1500年代にバイオリンが生まれてこのかた、数々の楽器職人が携わり製造工程や塗装等の改良を施してきた伝統的な「工芸品」であることが理解できますし、そうすれば取扱いや演奏にも真摯に取り組めると言うものです。
同時にバイオリンは設計段階から修理することが考えられており、修理や修復は制作とは全く異なるものであることもわかります。
ちょうど絵画や彫刻を作成する芸術家と、それを修復する修復家や学芸員の違いと言えばわかるでしょうか?
鳥取バイオリン制作学校
美術館には鳥取バイオリン制作学校が併設されています。これも三朝町の地域振興策の一環です。
学校と言っても先生と学生という関係ではなく、親方と弟子という職人気質を身体に浸みつかせるための徒弟制工務店と言った感じで、新入生は年間4名、少数精鋭を育てる国内でも数少ないバイオリン製作学校となります。
整理、整頓、清掃、清潔、躾の5Sを仕事の基礎として作業に取り組み、切磋琢磨して4年間で一人前の職人になることを目指します。
厳しさの中にも全員を家族とする温かさや「同じ釜の飯を食う」昔ながらの職人気質のよさを体験できる貴重な学校と言ってよいでしょう。
やる気と決意さえあれば、年齢や学歴は一切問われません。
おすすめポイントまとめ
演奏家の方や修復家の方など、ヴァイオリンに関わるか方でなくとも楽しんでいただける施設です。

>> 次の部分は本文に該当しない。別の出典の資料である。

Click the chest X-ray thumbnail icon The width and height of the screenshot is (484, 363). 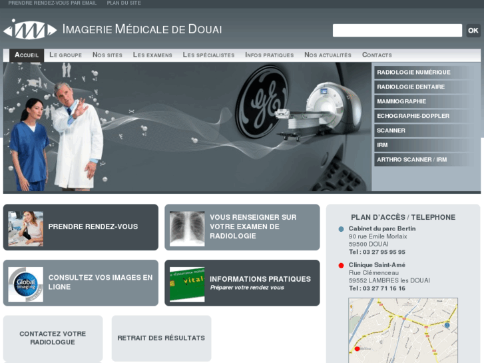pyautogui.click(x=187, y=228)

少しアクセスは遠いですが、澄んだ空気の中で見るヴァイオリンや、ときより開催される演奏会を楽しむのは素敵なものです。
- 製作工程や構成パーツが内部までわかる
- 製作道具や修復道具が見れる
- わからなくてもニスの奥深さに触れることができる
- 製作学校があり美術館だけでなく製作現場も楽しめる
- 素晴らしい音響ホールでの演奏が聴ける(演奏予定は公式サイトにて)
ぜひ、皆様も訪れてみてください。